CN215249603U - Coal fired power plant desulfurization waste water recycling system - Google Patents

Abstract

The utility model discloses a coal fired power plant desulfurization waste water resource system, this resource system includes the waste water desulfurization pipeline: sequentially passes through a first-stage sedimentation tank, a first pressure filter, a second-stage sedimentation tank, a second pressure filter, a stirring tank, an acidification reaction tower, a third pressure filter, a first-stage purification tank, a fourth pressure filter, a second-stage purification tank, a fifth pressure filter and a clear waterSink, sixth pressure filter and Mg (OH)₂A drying pool; a wastewater desulfurization branch: sequentially passing through CaCl from a fifth filter press₂Concentrating column and CaCl₂A drying pool; a return line: connecting the first-stage purification tank with CaCl₂A concentration tower; the tower wall of the acidification reaction tower is provided with an air inlet, the tower top is provided with an air outlet, the air inlet is communicated with clean flue gas through a pipeline, and the air outlet is connected with the absorption tower through a pipeline.
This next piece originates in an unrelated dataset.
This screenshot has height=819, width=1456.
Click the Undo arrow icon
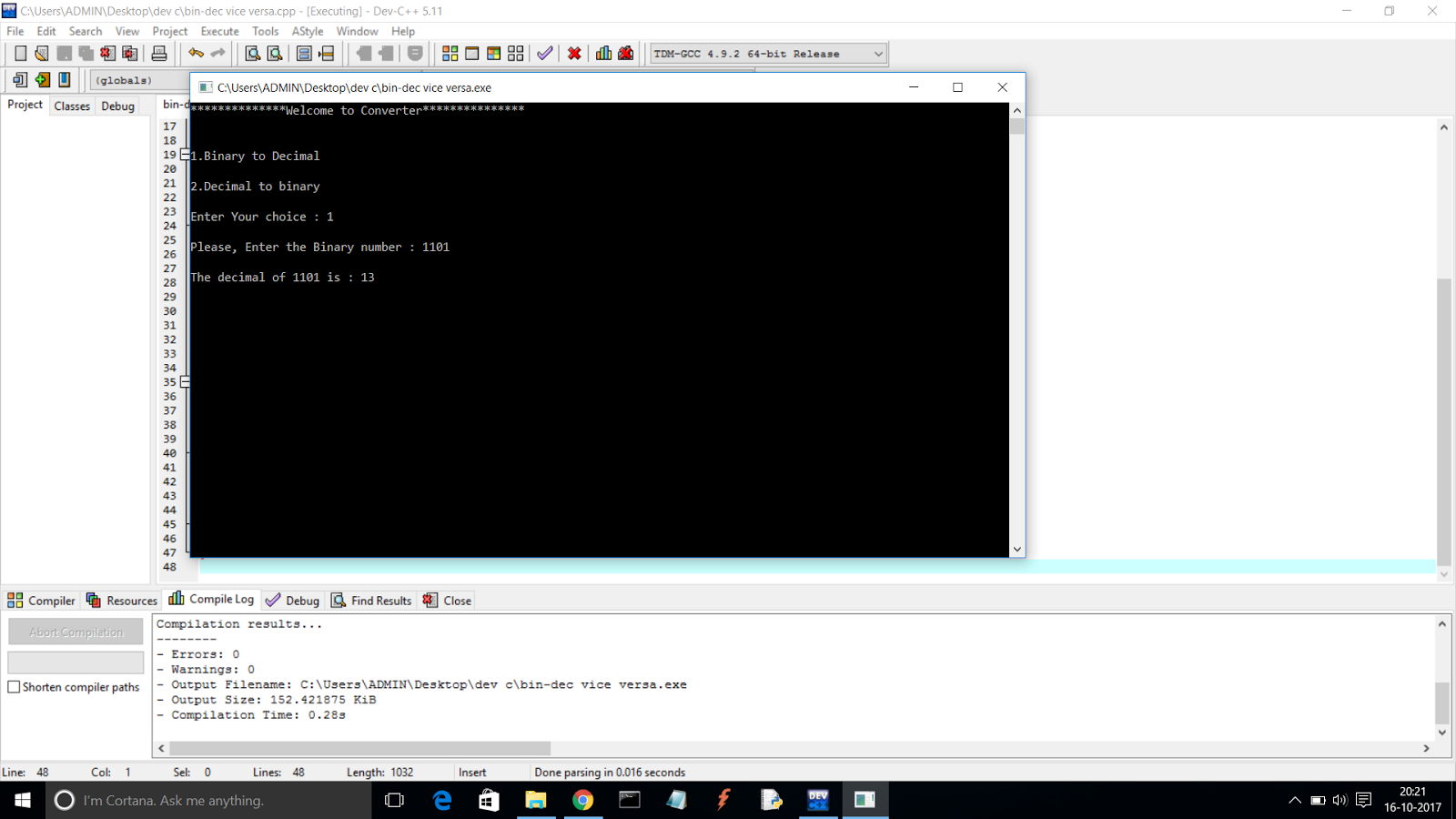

The utility model discloses can purify out high-purity Mg (OH) from waste water₂、CaCl₂And (3) after the finished product is obtained, the rest ion components and water in the wastewater are all returned to the desulfurization system for recycling, so that the resource utilization rate of the desulfurization wastewater is improved.

Description

Coal fired power plant desulfurization waste water recycling system

Technical Field

The utility model relates to a coal fired power plant's desulfurization waste water treatment especially relates to a coal fired power plant's desulfurization waste water resource system.

Background

When the coal-fired generator set is in operation, sulfur contained in the coal reacts with oxygen in the air to form SO when the coal is combusted₂、SO₃Gas, which is mixed in the flue gas at the outlet of the combustion boiler. According to the requirement of environmental protection, SO contained in the flue gas is removed by a desulfurization system needing to be put into operation₂、SO₃Gas to achieve the purpose of removing sulfur; the common system for flue gas desulfurization is limestone wet desulfurization, which adopts pulverized limestone as a reaction raw material. Limestone mainly comprises CaCO₃And MgCO₃Mixing with water to obtain limestone slurry, and mixing with SO in flue gas in desulfurizing absorption tower₂、SO₃Gas reaction is carried out, and insoluble matters of calcium sulfate and calcium sulfite are generated in an acid environment of the absorption tower; during the reaction process, Ca and Mg elements in the limestone are completely dissolved into Ca in the absorption tower²⁺、Mg²⁺And the concentration of the ions gradually increases to nearly 7000mg/L in the concentration process of the absorption tower, and finally flows out along with the desulfurization waste water discharged by the absorption tower.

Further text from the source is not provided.